DIRECTIONS FOR THIS TASK: In the entries below, identify every line with the string "screenshot" and copy it.

MATERIAL PROVIDED:
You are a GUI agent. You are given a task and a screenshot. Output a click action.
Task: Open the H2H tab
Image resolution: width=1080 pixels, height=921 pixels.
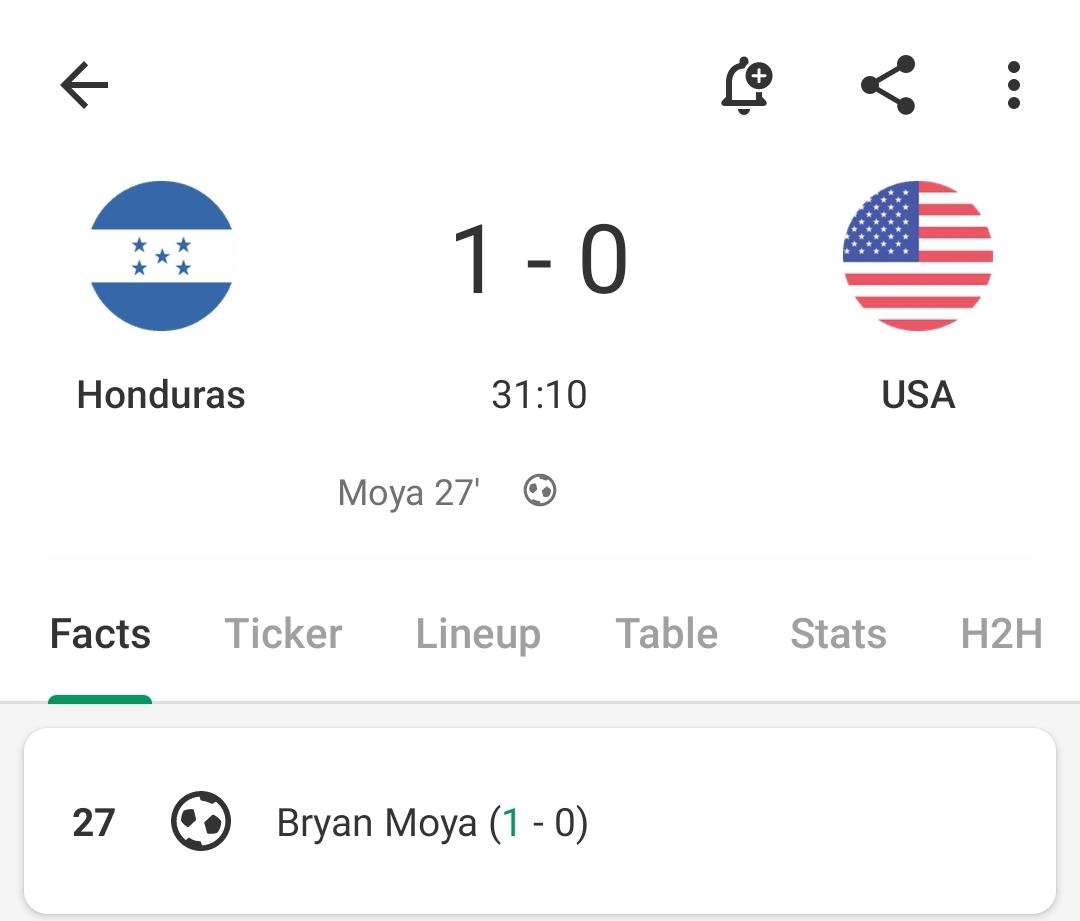click(x=1001, y=634)
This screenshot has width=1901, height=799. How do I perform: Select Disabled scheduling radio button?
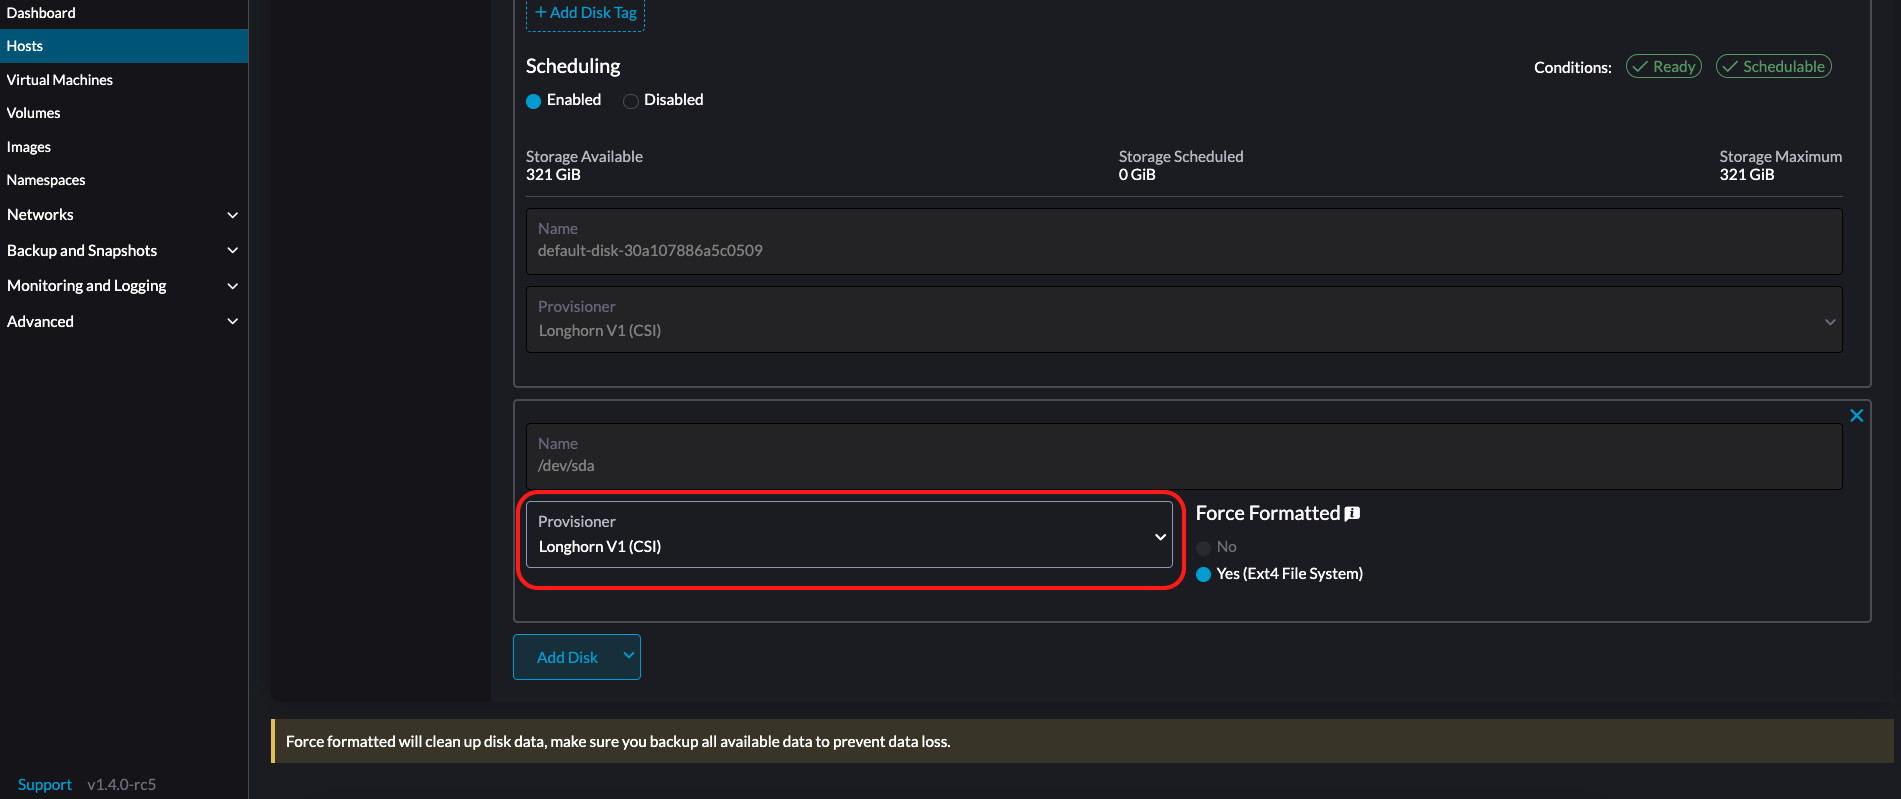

WRITTEN ANSWER:
You are a GUI agent. You are given a task and a screenshot. Output a click action.
This screenshot has width=1901, height=799. How do I perform: Select Disabled scheduling radio button?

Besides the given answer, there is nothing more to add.